1976 hatte sich die Zusammensetzung der Bewohner komplett verändert: Von 6797 Waldauern, die damals gezählt wurden, lebten 5642 in der neuen Stadt. Auf 450.000 Quadratmetern - einer Fläche von 45 Fußballfeldern - waren Mehrgeschosser entstanden. 70 Millionen Mark waren als Baukosten veranschlagt. Wie die Hessische Allgemeine berichtete, war Kassels Oberbürgermeister Karl Branner extra nach Kopenhagen gereist, um sich aus erster Hand über die schnelle Fertigbauweise für solche Häuser zu informieren. Die Skandinavier hatten demnach auf diesem Gebiet schon viel Erfahrung gesammelt.
Die Rechnung bei der Gewobag, einer der beteiligten Wohnungsbaugesellschaften, lautete: Die ersten 244 Wohnungen sollen dank Fertigbauweise in elf Monaten fertig werden. Für eine ähnliche Zahl an Wohnungen habe man in Helleböhn noch ganze 27 Monate gebraucht, schilderte Gewobag-Direktor Rudi Löwe 1962 in einem Artikel.

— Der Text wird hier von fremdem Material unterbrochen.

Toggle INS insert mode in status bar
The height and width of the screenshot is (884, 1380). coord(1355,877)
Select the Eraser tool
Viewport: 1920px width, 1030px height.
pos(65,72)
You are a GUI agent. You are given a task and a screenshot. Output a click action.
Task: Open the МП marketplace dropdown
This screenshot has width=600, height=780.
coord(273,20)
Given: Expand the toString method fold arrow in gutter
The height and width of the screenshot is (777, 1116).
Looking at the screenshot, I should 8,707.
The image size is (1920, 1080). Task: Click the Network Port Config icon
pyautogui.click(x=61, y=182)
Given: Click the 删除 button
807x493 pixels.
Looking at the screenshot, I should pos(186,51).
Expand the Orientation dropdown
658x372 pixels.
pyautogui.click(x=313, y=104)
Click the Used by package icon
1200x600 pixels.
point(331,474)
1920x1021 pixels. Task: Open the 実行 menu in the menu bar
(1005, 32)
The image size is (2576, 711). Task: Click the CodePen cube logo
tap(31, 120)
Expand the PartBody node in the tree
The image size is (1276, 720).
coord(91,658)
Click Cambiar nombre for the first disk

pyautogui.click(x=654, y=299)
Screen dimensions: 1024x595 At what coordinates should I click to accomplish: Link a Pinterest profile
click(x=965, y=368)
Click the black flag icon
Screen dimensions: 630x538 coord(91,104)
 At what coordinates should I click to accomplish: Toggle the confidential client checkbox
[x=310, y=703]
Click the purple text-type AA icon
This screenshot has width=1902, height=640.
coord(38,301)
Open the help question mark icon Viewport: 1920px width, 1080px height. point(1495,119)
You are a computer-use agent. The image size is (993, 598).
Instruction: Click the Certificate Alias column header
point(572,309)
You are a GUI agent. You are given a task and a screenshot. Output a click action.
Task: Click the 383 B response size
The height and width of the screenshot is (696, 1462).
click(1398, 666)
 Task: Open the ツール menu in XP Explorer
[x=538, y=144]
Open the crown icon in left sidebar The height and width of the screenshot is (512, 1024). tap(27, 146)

Außerdem sei auch bei der Fertigbauweise bei kurzen Fristen das Risiko der Kalkulation viel geringer als im konventionellen Bauen mit seinen längeren Fristen. Das habe dazu geführt, dass die Gesellschaft die neuen Wohnungen in Waldau mit mehr Komfort habe ausstatten können. Außerdem seien die Wohnungen größer geworden.
Alle Gewobag-Häuser wurden an ein zentrales Heizwerk angeschlossen, verfügten über fließend warmes Wasser, über eine Essnische direkt neben der Küche und getrenntes Bad und WC. Alle Fenster waren mit Doppelglas ausgestattet. Die 452 Wohnungen im ersten und zweiten Bauabschnitt umfassten 107 Zweizimmerwohnungen mit einer durchschnittlichen Größe von 64 Quadratmetern, 238 Dreizimmerwohnungen mit einer Größe von etwa 75 Quadratmetern und 107 Vierzimmerwohnungen mit einer Größe von rund 87 Quadratmetern. Sie waren öffentlich mit Darlehen des Landes Hessen und der Stadt Kassel gefördert und für Pendler, Fachkräfte der Wirtschaft sowie für Evakuierte und Menschen aus Wohnungsnotstandsfällen bestimmt.
In dieser Zeit wurde das Betonwerk im Stadtteil Nordshausen gegründet, das unter anderem die Fertigteile für Häuser in Waldau und am Brückenhof produzierte. "In die Betonwände hat man keinen Nagel reinbekomme", erinnert sich Gerhard Dietzel heute. Allerdings wurden in Waldau auch zahlreiche Häuser ganz konventionell Stein auf Stein gemauert.
Das Erscheinungsbild der Wohnstadt ist über die Jahrzehnte ähnlich geblieben. Vieles hat sich aber auch verändert. Den Bewohnern der ersten Stunde fällt einiges ein. Die Nationalität vieler Bewohner. Riesige Bäume, wo einst Rasen war. Wohnungsbaugesellschaften, die kamen und gingen. Einzelhändler, die ständig wechselten, bis am Ende kaum einer blieb. Müll auf der Straße. Aber den gebe es auch überall. Und viel mehr Autos. Bei einem Spaziergang durchs Viertel kommen viele Erinnerungen an die Zeit, als eine Dreizimmerwohnung in einem Block noch Luxus war.